MR enterography (MRE) requires the oral administration of a large amount of solution. Although several different ingestion algorithms have been used, a volume of 1350–2000 ml is adequate in the majority of cases. Typically, the total volume of PEG is administered via division into multiple smaller volumes within 60 min prior to scanning. The sensitivity and specificity for the detection of active inflammation range was from 88% to 98% and from 78% to 100%, respectively [14–16]. MRE can be used to follow up and monitor disease activity and the effects of medical therapies such as immune-modulating agents, because it is free from the radiation exposure and discomfort associated with nasojejunal intubation.

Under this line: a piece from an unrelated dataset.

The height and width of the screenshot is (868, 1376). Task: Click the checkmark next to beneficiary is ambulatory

For MR colonography, patients are required to ingest 1000–3000 ml of PEG orally 4 h before MR for bowel cleansing [21, 22], and 1000–2000 ml of solution is retrogradely instilled into the colon through a rectal balloon catheter. MR and endoscopy results were found to exhibit an acceptable concordance, with a sensitivity of 87–89%, specificity of 85–100%, and significant correlation between CDAI and the MR index [21]. In a recent study, diffusion-weighted imaging (DWI-MRI) colonography without an oral and rectal preparation detected endoscopic inflammation with a sensitivity and specificity of 58% and 85% respectively [23].

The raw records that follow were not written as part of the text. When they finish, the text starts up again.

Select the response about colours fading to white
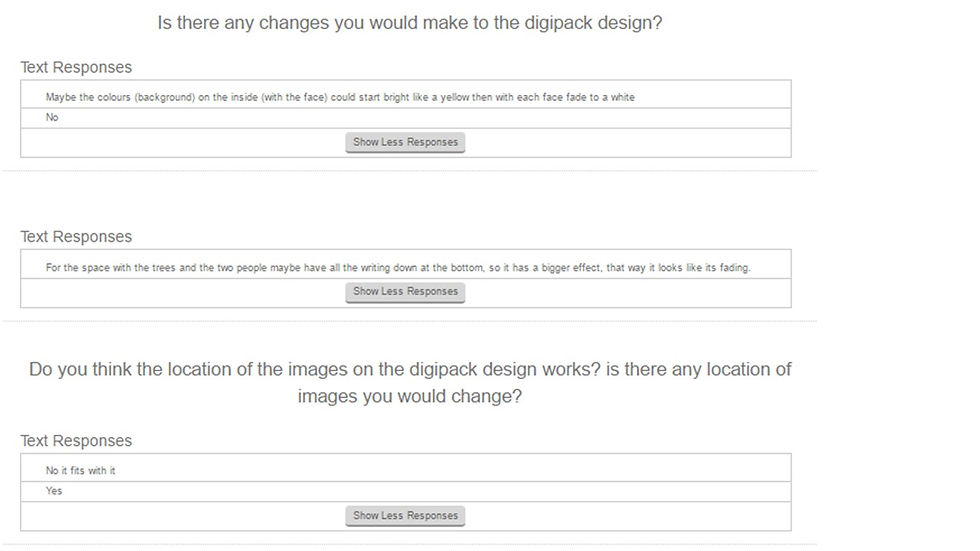This screenshot has width=980, height=551. (340, 97)
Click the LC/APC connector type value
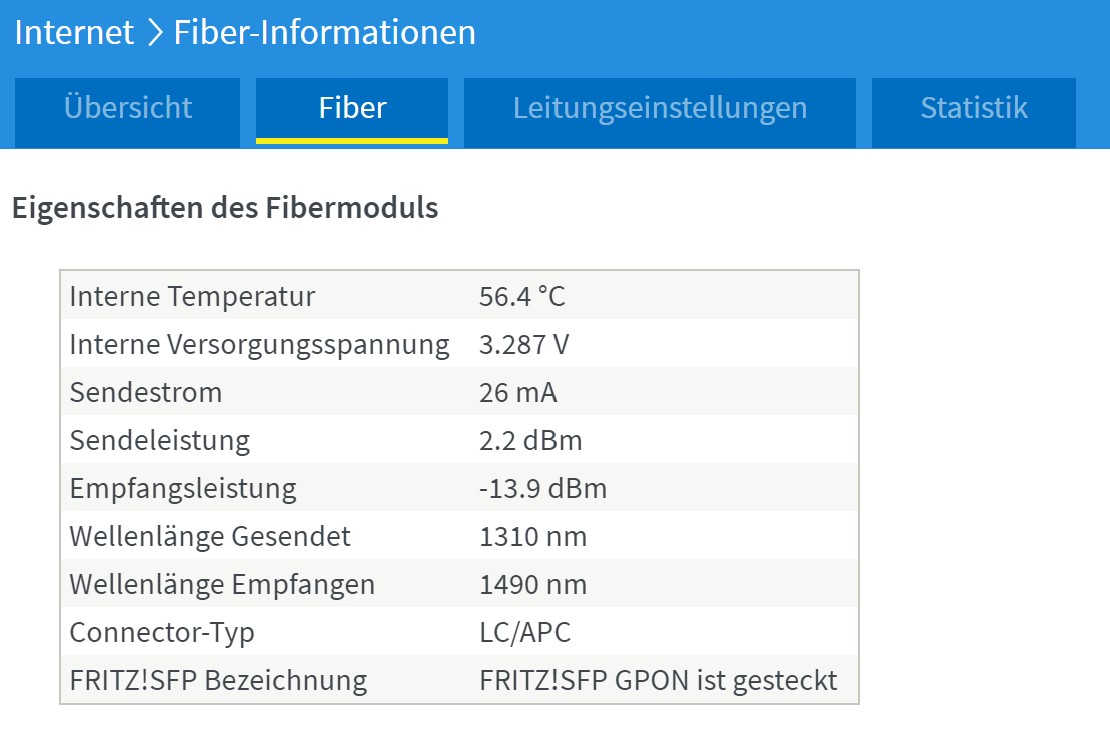Image resolution: width=1110 pixels, height=735 pixels. [x=525, y=632]
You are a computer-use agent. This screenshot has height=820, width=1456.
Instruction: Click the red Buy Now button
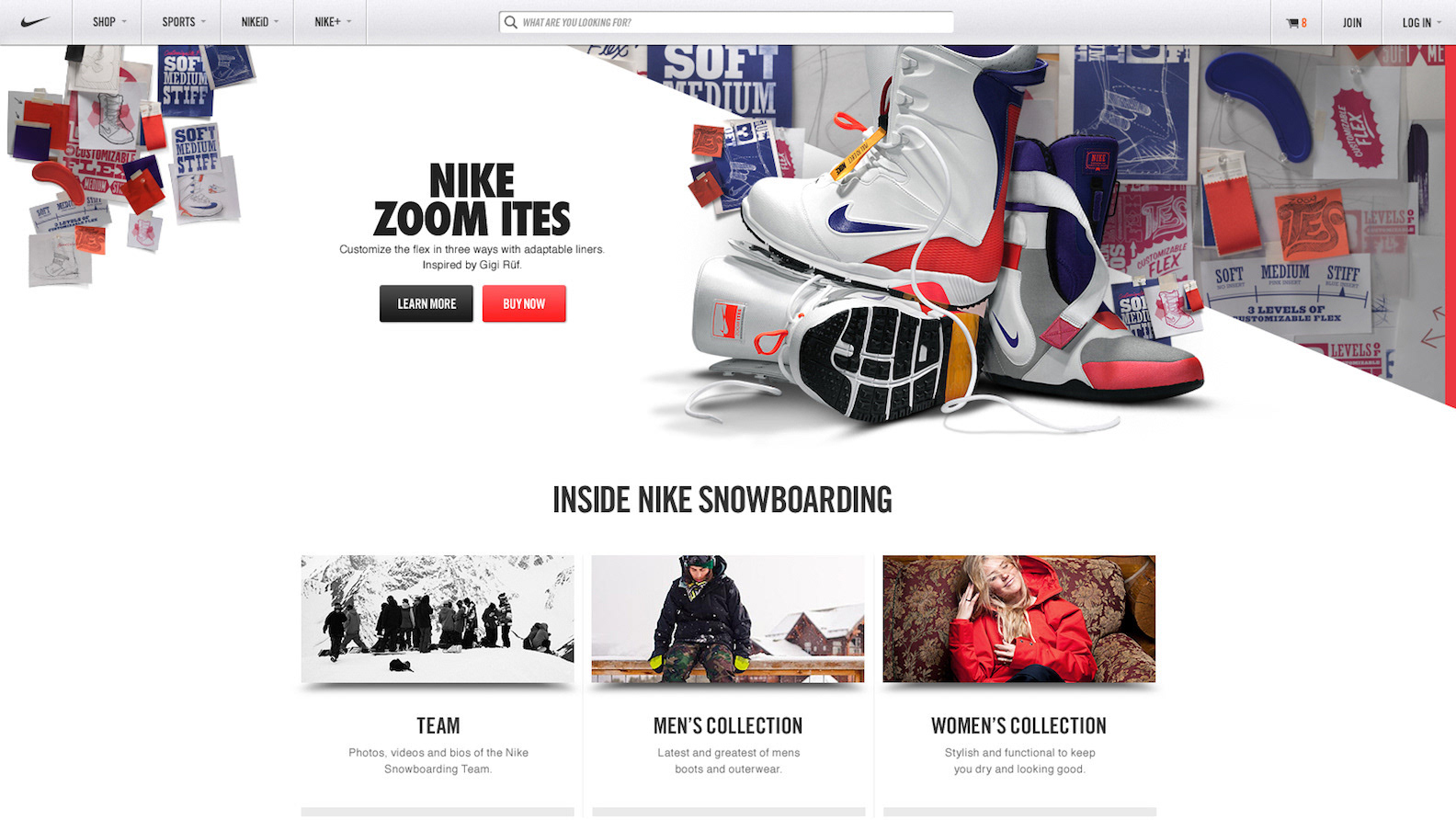tap(524, 303)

MR enterocolonography (MREC) was developed for the simultaneous evaluation of both small- and large-bowel lesions [24]. Magnesium citrate (34 g/200 ml) is ingested the day before the procedure, and 1000 ml of PEG is taken orally 60 min before MR scanning without a nasojejunal intubation or rectal preparation. Compared to the gold-standard balloon-assisted enteroscopy, the respective sensitivities and specificities of MREC for active lesions were 82.4% and 87.6% in the small intestine and 82.8% and 93.2% in the colon [25].

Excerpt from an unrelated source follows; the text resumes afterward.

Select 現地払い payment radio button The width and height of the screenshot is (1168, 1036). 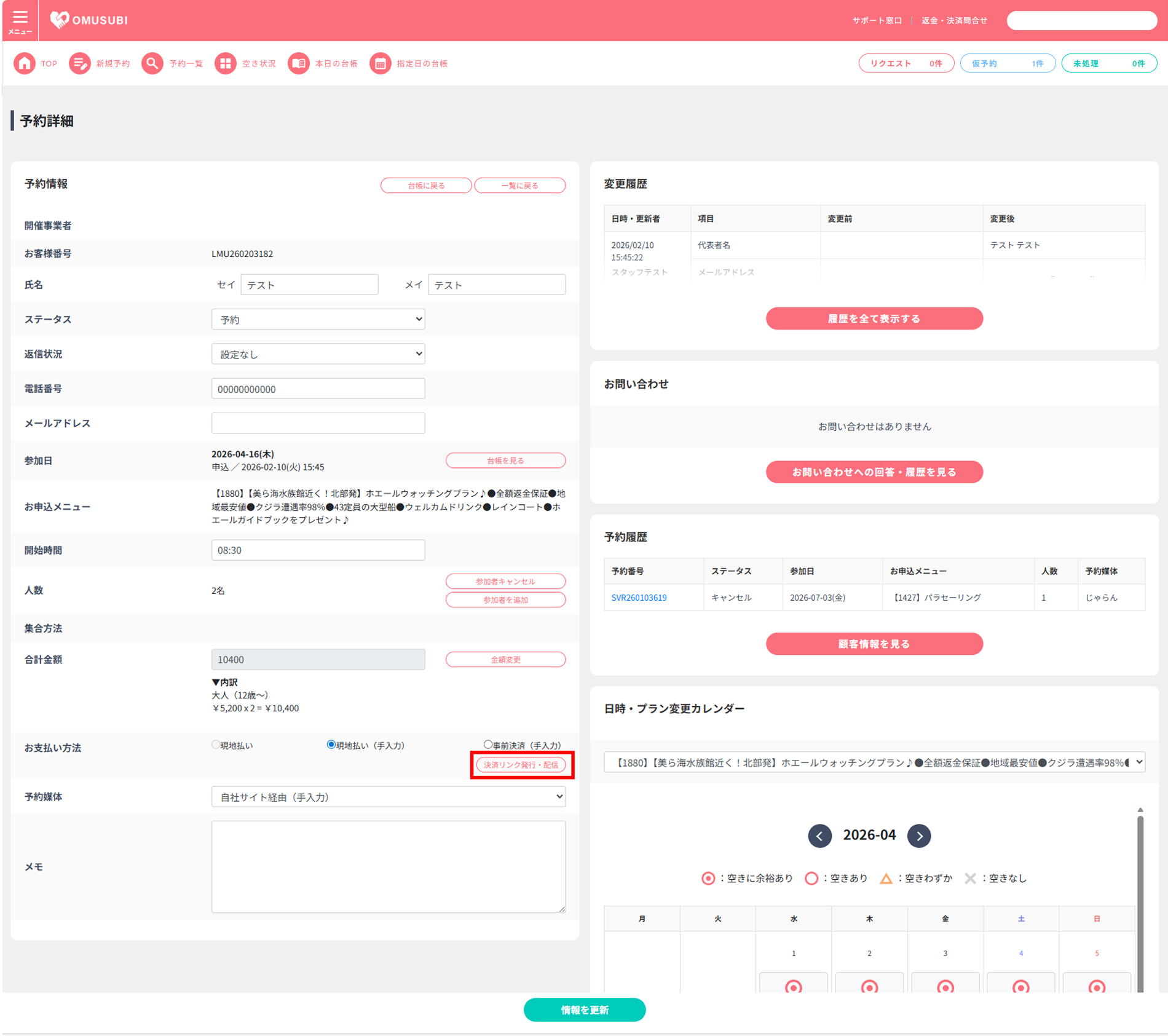pyautogui.click(x=216, y=745)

To assess bowel lesions, most centers use a torso coil and a 1.5-T imager to enhance access and image quality reproducibility. Imaging at 3 T yields a higher signal-to-noise ratio and higher spatial resolution but is limited by dielectric effects, banding, and other pulse sequence-related artifacts. MRI scanning protocols comprise various combinations of sequences that highlight different aspects of tissues. The specific sequences, which are defined in Table 6.2, are as follows [16, 26] (Table 6.3): (1) FASE or SSFSE, HASTE, (2) True SSFP or FIESTA, true FISP, bFFE, (3) FSE or TSE with fat-saturation, (4) Diffusion-weighted EPI, (5) SPGR-LAVA or VIBE, eTHRIVE with fat-saturation, and (6) Delayed post contrast 2D T1-weighted SPGR with fat-saturation.